La commission des sanctions de l'AMF a débattu de l'opération autour du rachat du parc de la société immobilière Terreïs par Swiss Life, officiellement annoncé au marché le 12 février 2019. Terreïs a ensuite racheté ses propres titres pour sortir de la Bourse.
Le projet avait d'abord été imaginé sous la forme d'achat de titres par Swiss Life, donnant lieu selon l'AMF à une première information privilégiée en fin d'année 2018, avant de prendre la forme du rachat des actifs immobiliers, la seconde information privilégiée début 2019.
Le gendarme des marchés reproche à plusieurs personnes, via des "faisceaux d'indices graves précis et concordants", d'avoir eu connaissance des négociations et en avoir profité pour réaliser des plus-values significatives.
Via sa société THD, Thierry Decré, négociant de vins et président de LD Vin, a réalisé une plus-value de 434.000 euros en ayant investi durant la première information privilégiée.
Selon la représentante du collège de l'AMF, il aurait pu être mis au courant via ces liens avec des responsables de la société Ovalto, notamment son président Jacky Lorenzetti, qui contrôle Terreis et qui a investi dans sa société LD Vin.

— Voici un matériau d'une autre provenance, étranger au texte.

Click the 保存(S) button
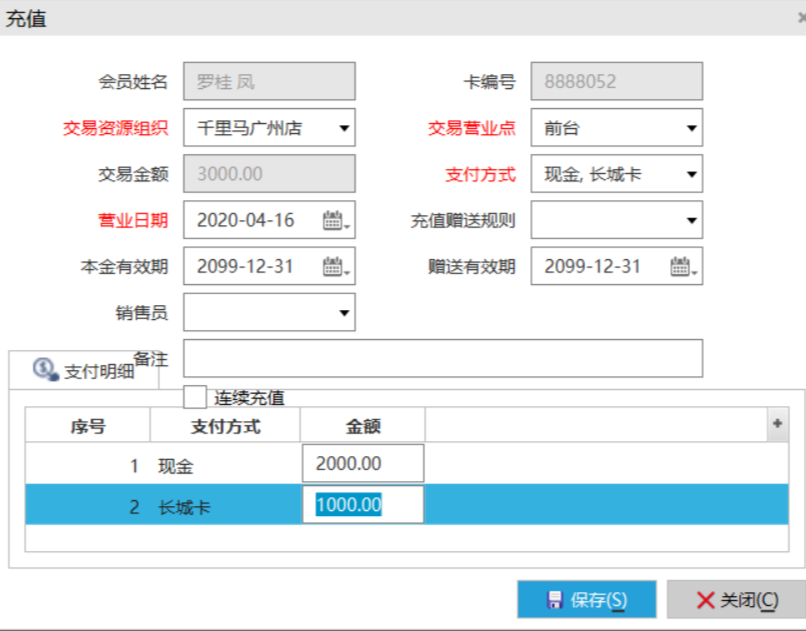 pyautogui.click(x=586, y=600)
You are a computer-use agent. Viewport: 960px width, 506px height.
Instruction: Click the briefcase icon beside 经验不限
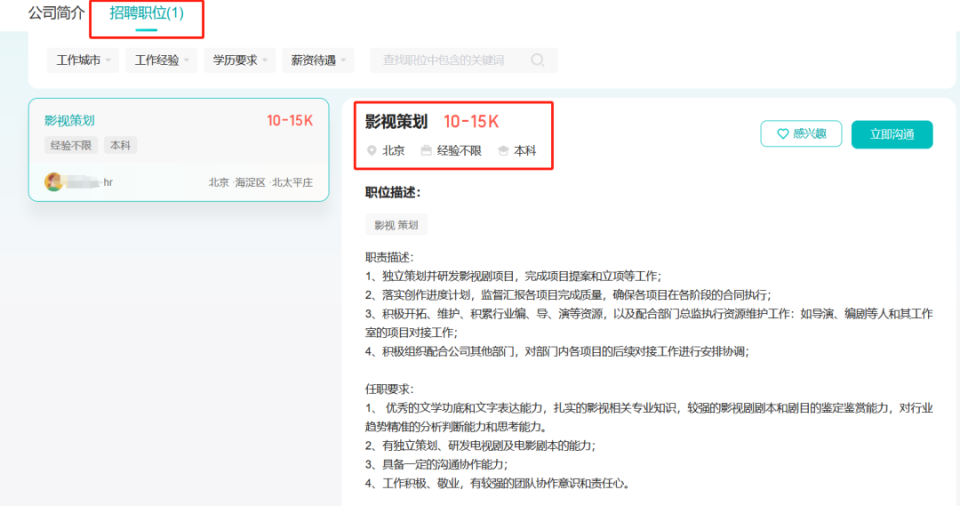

Elle a requis un million d'euros d'amendes contre THD et 200.000 euros contre M. Decret.
Les liens avec Jacky Lorenzetti, pas mis en cause par l'AMF, sont aussi considérés comme pouvant établir un "circuit plausible de transmission" de l'information privilégiée avec son frère, Pascal Lorenzetti, et sa société Option 7. Pour une plus-value de 278.000 euros, l'AMF a requis 650.000 euros d'amende contre la société et 150.000 euros contre Pascal Lorenzetti.
L'utilisation de l'information privilégiée est aussi reprochée à un responsable de Razier, un sous-traitant de Terreïs, Jacques-Antoine Condat. Le collège de l'AMF reproche à ce dernier d'avoir recommandé à sa partenaire, Ghania Begriche, et à son frère, Jean-Roger Condat d'investir, la première fois qu'une telle accusation est portée devant la commission. Des amendes respectivement de 300.000 euros, 75.000 euros et 125.000 euros ont été requises.
Pour des faits similaires, 550.000 euros ont été requis contre Benjamin Parisielle, alors directeur administratif et financier du groupe Rougnon, qui contrôle de Razier, 40.000 euros contre un haut encadrant du club de rugby du Racing 92, propriété de Jacky Lorenzetti, Christophe Mombet, et 20.000 euros contre l'ancien gestionnaire d'actifs de Terreïs Kilian Heim.
La défense des mis en cause a demandé de ne pas prendre en compte certains éléments obtenus par les enquêteurs via des fadettes, des relevés téléphoniques, ce qui est illégal dans ce type d'enquête selon elle. Elle conteste aussi l'existence de la première information privilégiée sur le projet de rachat de titres par Swiss Life et qui n'a finalement pas abouti en raison d'un prix jugé trop faible.
Les avocats ont aussi tenté de justifier pour chacun de leur client que les investissements significatifs sur les actions Terreïs avaient une autre origine qu'une éventuelle connaissance des négociations.
Par ailleurs, la représentante du collège de l'AMF a demandé "une sanction dissuasive", de 200.000 euros contre Terreïs pour manquement sur la tenue de la liste des initiés. C'est également la première fois que ce motif a été abordé devant la commission.
La commission des sanctions doit rendre sa décision dans les prochaines semaines.